I really don’t plan my work. I of course have a “way” of making things, but if there is an inkling of an idea it is just that. Lately I have been working from the paintings of others as a departure point, which is as close to having an idea as I get. Mostly I am simply borrowing the composition. Photography has worked its way into my work in an indirect manner, and it’s just done with my telephone. I collect materials that I have made or shot to build the work. I have a rule that I can’t use found imagery; it has to all come from me. Psychologically it works for me since the work is made intuitively. I feel it’s a more honest way of working. Or maybe I’m just crazy.
I get the feeling that you’re creating these works primarily to entertain something personal for your own well being, not for any exhibitions or commercial interests. Would that be correct? And if that’s the case, do you give more thought or different attention to a public work than you would one of your free explorations?
You are right. I don’t really consider the work to be exhibited or used commercially. I make what I want to see. It’s not really by choice but just how it happens. I go where the work takes me. It’s much more enjoyable than trying to “plan” an exhibit. Luckily there are other ways to get by than just showing in galleries.
If I do work with a gallery it needs to be with someone that is interested in allowing my personal meanderings take whichever form they may. It’s difficult to find folks with that sensibility. I’m more selective than I used to be. I’m looking for good relationships.
Life is one free exploration. I however choose to spend most of my time in the studio making stuff.
When do you think your most prolific time of day or week is? Is there any difference in the best times to work, or when the ideas or inspirations are most vivid?

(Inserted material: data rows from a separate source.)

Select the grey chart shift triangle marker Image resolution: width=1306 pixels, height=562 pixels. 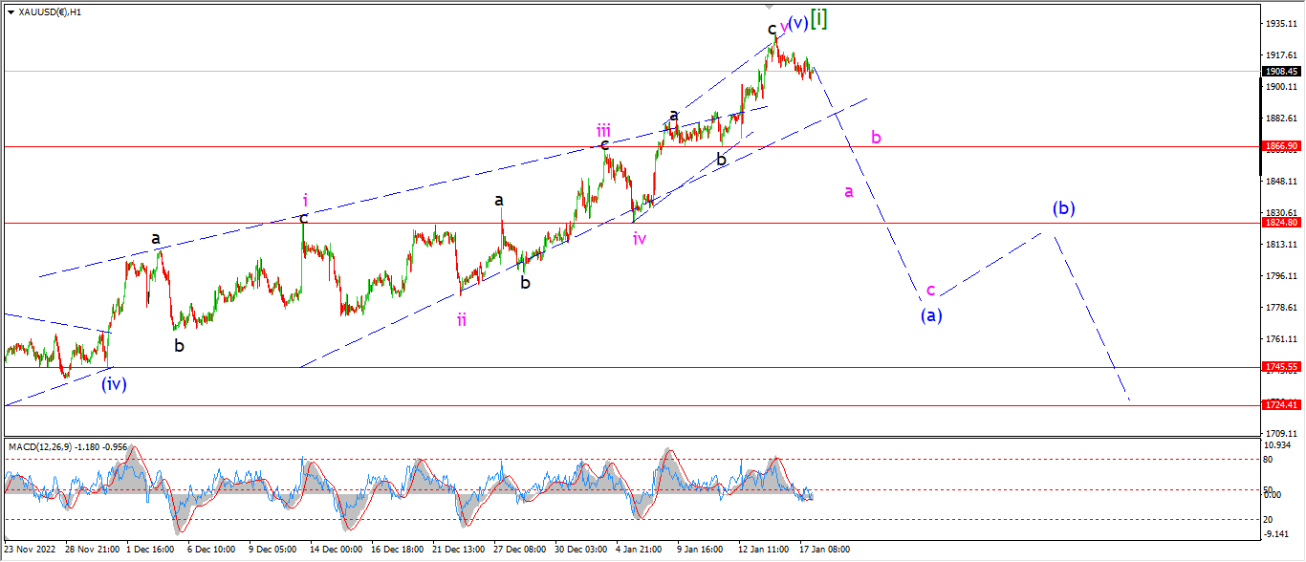768,8
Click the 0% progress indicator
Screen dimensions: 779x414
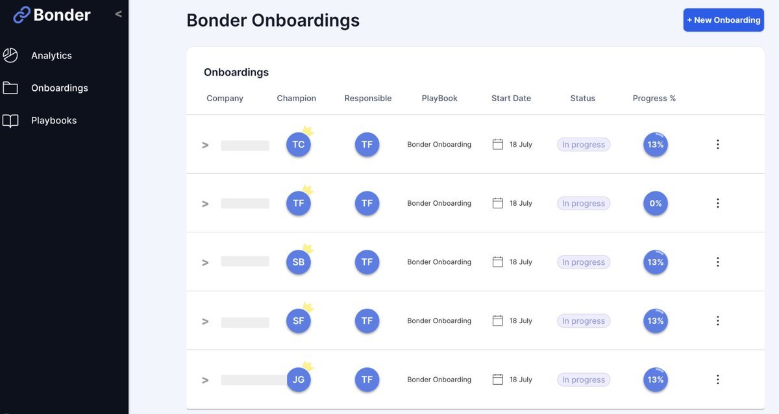pyautogui.click(x=656, y=203)
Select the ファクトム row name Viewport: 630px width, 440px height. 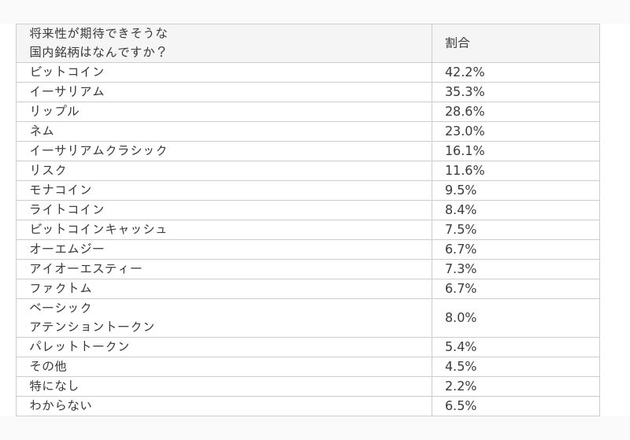(x=61, y=288)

The late afternoon and evening are the best times to dig in. I typically get up around 7-8am and work for 4-6 hours. Then I take the afternoon off and get back to it around 4-5pm and work for 2-4 hours. It also depends on how the work is going. If something is clicking there isn’t a break and I work on through the day. The work is always the dictator.
What is an obstacle that you’ve overcome as an artist? Are there any things in your life as an artist that have made you stronger as a person and helped your art grow?

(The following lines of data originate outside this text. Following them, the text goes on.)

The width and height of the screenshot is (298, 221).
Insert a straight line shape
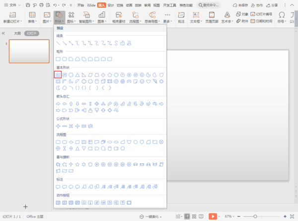[x=58, y=44]
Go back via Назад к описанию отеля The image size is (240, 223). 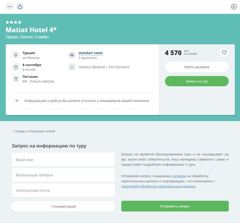(34, 131)
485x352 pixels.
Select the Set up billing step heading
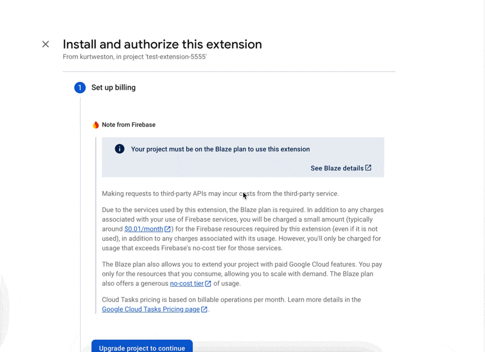[x=113, y=88]
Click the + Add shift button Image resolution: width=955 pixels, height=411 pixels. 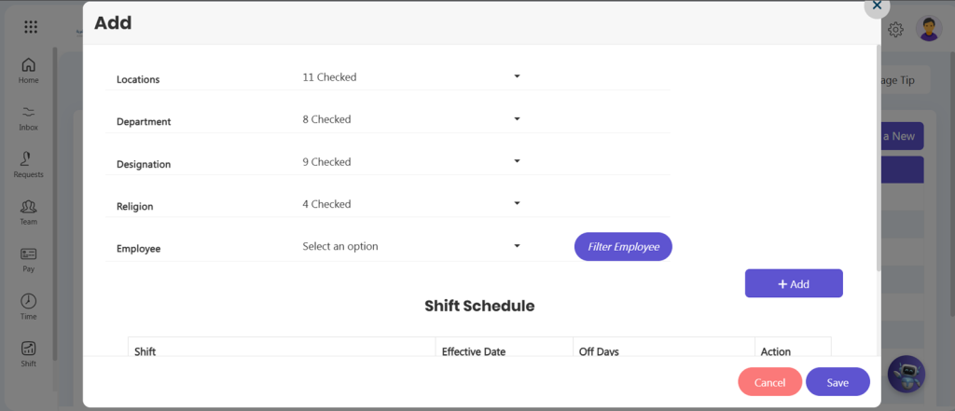794,283
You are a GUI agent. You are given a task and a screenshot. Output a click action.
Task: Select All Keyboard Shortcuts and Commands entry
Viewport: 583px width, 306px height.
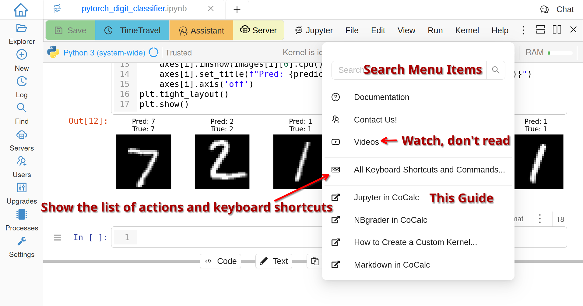[x=429, y=170]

Depression has been a huge obstacle. I think that is just from being human, not necessarily because I’m an artist. There have been times where I haven’t been able to function in the world effectively and just sank deep into my work. It gets dark in there sometimes. I have taken multiple steps to rise above that which has helped tremendously. I feel my work is stronger for it and I am looking forward instead of replaying the past. New chapters are being discovered.
That being said, are there any lessons that you’ve learned that you could pass on to the younger generation of artists as they begin their journeys?

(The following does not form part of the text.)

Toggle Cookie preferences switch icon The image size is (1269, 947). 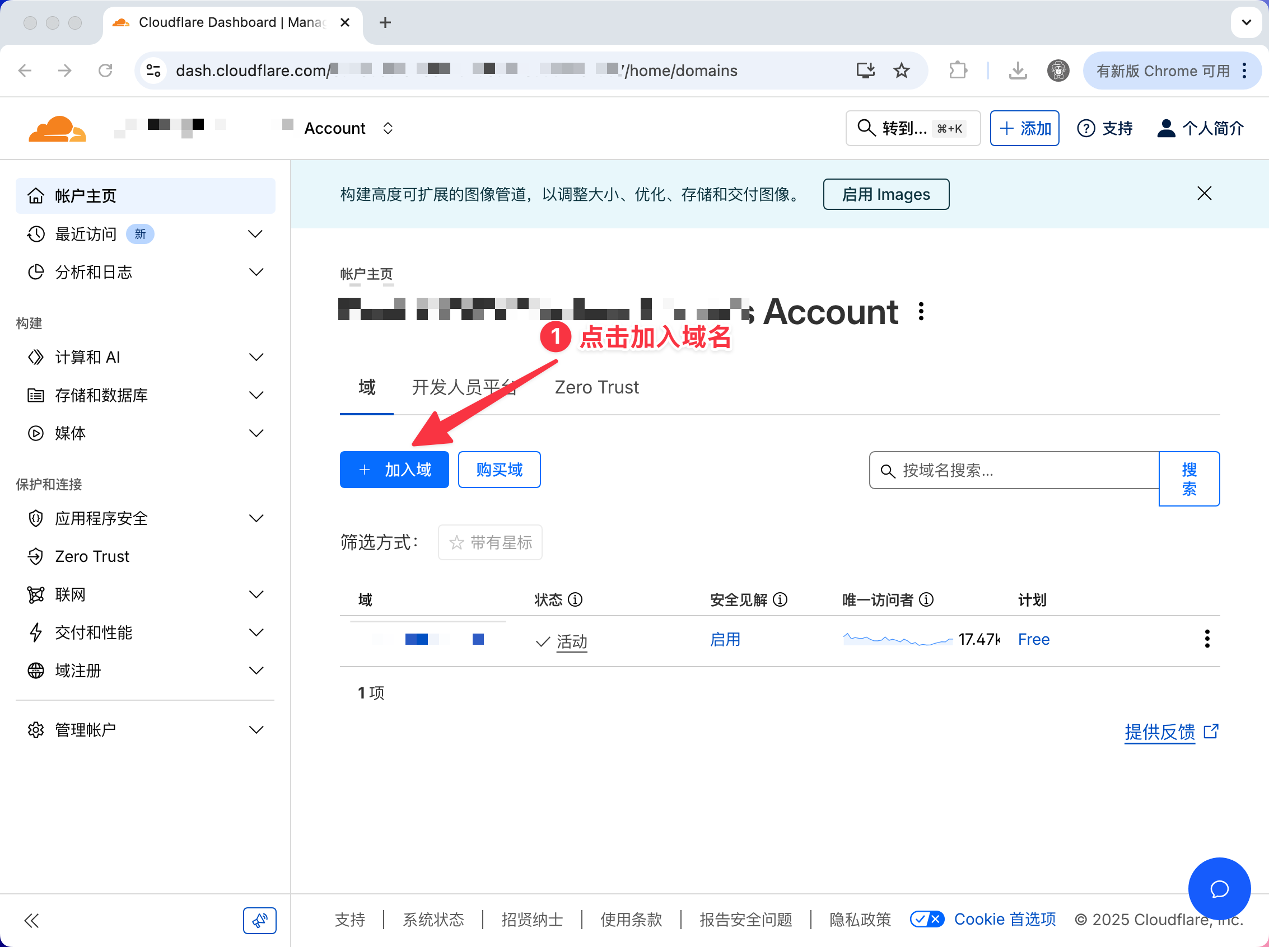pos(927,919)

My only advice would not to get wrapped up in the fame, money or having a lot of exhibits. It holds no value. Enjoy making work that you enjoy being around. If you are having fun it shows. Often the slow road is more rewarding.
Are there any exhibitions or places that people can see these beautiful creations in person in the near future? Anything on the horizon?
I was fortunate to be nominated for a Neddy award this year. I will be exhibiting some of my new work in an upcoming exhibition this September here in Seattle at the Cornish College of the Arts. Beyond that the future is wide open. Anything can happen.